◆ WHAT YOU NEED TO DO: Take every line from the data that has the word "below" in it.

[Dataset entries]
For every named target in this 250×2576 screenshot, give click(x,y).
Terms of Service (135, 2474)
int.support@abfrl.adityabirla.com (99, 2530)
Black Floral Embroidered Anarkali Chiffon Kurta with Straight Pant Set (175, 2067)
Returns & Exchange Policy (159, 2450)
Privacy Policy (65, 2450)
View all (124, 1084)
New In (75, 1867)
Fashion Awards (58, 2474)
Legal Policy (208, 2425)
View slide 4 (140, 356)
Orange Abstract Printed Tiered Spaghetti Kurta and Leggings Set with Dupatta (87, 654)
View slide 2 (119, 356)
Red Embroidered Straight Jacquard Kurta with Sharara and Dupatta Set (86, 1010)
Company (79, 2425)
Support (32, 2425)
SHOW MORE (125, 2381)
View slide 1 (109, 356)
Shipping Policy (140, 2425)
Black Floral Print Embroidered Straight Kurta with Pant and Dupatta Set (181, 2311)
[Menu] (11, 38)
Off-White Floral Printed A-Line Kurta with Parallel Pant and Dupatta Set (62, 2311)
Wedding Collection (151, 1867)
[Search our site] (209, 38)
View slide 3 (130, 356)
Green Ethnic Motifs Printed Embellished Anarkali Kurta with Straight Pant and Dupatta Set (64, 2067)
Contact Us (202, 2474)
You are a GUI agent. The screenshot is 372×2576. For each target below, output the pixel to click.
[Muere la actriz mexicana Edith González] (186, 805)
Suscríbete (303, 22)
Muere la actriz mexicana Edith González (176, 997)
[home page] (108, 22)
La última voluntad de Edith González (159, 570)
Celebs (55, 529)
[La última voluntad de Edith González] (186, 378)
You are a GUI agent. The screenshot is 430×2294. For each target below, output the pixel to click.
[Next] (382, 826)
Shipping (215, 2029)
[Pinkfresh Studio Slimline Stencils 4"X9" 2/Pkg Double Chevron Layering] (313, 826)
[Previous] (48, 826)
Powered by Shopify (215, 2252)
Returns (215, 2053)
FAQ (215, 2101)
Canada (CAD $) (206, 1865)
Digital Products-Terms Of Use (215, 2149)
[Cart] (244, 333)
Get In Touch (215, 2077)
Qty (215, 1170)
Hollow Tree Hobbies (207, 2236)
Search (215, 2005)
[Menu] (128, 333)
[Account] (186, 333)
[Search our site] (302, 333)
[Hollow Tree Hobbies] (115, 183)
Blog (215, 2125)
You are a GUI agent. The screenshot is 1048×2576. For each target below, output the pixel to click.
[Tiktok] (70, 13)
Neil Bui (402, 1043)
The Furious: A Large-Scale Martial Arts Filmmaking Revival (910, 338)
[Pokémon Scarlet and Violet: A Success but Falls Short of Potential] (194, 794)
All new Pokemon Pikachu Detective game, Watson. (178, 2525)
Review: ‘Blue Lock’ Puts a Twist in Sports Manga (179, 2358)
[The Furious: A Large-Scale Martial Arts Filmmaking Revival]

◆ TASK RESULT:
You are a GUI agent. The screenshot is 372×2576. For each target below, output the pixel to click.
You are a GUI agent. The screenshot is 430×2294. For each target below, output the pixel to click.
You are a GUI agent. The screenshot is 1048×2576. For each target below, output the pixel to click.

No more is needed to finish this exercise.